### Information shown

☆ ☆ ☆

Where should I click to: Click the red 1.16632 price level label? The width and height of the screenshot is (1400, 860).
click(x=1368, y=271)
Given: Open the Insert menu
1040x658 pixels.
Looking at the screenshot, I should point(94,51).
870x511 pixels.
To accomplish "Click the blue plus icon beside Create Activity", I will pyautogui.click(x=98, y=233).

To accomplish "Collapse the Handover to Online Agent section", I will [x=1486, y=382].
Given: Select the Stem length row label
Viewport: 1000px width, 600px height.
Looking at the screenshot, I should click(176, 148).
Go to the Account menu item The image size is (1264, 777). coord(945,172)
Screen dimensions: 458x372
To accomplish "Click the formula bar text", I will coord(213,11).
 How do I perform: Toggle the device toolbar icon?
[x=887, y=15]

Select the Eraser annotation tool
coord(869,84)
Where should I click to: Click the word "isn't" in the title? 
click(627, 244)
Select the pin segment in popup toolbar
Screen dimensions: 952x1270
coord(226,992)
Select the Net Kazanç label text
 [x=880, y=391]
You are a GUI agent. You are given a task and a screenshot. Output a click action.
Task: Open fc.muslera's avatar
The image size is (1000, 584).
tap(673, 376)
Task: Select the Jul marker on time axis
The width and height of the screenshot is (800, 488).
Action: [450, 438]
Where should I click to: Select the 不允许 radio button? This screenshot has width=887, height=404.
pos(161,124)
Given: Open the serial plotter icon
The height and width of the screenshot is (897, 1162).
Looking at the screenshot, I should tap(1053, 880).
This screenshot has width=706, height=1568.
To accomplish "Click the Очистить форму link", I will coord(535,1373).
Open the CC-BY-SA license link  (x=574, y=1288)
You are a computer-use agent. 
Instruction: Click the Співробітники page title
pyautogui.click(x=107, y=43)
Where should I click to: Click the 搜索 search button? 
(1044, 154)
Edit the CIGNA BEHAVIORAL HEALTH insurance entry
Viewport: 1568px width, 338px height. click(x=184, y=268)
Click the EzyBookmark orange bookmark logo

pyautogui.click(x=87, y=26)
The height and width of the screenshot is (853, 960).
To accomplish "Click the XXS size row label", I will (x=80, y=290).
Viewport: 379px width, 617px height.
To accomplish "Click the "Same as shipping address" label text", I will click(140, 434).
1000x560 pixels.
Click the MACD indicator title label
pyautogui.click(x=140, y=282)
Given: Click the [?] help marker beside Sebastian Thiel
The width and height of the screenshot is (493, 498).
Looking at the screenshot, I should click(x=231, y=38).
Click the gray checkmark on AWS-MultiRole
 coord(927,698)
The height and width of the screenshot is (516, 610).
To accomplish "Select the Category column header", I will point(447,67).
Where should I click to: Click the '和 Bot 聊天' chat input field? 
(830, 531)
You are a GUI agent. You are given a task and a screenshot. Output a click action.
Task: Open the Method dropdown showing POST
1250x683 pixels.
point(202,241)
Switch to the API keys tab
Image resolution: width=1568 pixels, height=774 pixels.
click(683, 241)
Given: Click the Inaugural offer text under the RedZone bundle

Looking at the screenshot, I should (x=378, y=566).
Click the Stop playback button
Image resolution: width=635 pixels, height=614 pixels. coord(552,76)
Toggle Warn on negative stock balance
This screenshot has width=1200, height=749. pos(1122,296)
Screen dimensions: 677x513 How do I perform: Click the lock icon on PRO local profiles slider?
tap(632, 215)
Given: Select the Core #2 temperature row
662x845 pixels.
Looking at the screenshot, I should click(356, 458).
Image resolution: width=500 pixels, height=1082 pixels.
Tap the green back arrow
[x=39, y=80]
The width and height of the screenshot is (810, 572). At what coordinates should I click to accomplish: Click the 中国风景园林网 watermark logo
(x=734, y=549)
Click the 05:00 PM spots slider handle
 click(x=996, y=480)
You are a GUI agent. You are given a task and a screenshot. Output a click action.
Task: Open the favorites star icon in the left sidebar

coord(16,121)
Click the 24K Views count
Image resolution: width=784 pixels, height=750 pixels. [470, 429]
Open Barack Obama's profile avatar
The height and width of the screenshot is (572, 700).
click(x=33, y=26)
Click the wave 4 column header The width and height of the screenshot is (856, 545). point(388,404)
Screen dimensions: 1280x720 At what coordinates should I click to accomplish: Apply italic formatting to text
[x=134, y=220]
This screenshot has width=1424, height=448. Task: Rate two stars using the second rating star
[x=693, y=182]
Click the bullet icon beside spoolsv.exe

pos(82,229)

☆ ☆ ☆

### Exercise description
Beginning at the line with "Screen dimensions: 677x513" and ending at the last line of the entries, print every line exactly.

### Written answer
Screen dimensions: 677x513 How do I perform: Click the lock icon on PRO local profiles slider?
tap(632, 215)
Given: Select the Core #2 temperature row
662x845 pixels.
Looking at the screenshot, I should click(356, 458).
Image resolution: width=500 pixels, height=1082 pixels.
Tap the green back arrow
[x=39, y=80]
The width and height of the screenshot is (810, 572). At what coordinates should I click to accomplish: Click the 中国风景园林网 watermark logo
(x=734, y=549)
Click the 05:00 PM spots slider handle
 click(x=996, y=480)
You are a GUI agent. You are given a task and a screenshot. Output a click action.
Task: Open the favorites star icon in the left sidebar

coord(16,121)
Click the 24K Views count
Image resolution: width=784 pixels, height=750 pixels. [470, 429]
Open Barack Obama's profile avatar
The height and width of the screenshot is (572, 700).
click(x=33, y=26)
Click the wave 4 column header The width and height of the screenshot is (856, 545). point(388,404)
Screen dimensions: 1280x720 At what coordinates should I click to accomplish: Apply italic formatting to text
[x=134, y=220]
This screenshot has width=1424, height=448. Task: Rate two stars using the second rating star
[x=693, y=182]
Click the bullet icon beside spoolsv.exe

pos(82,229)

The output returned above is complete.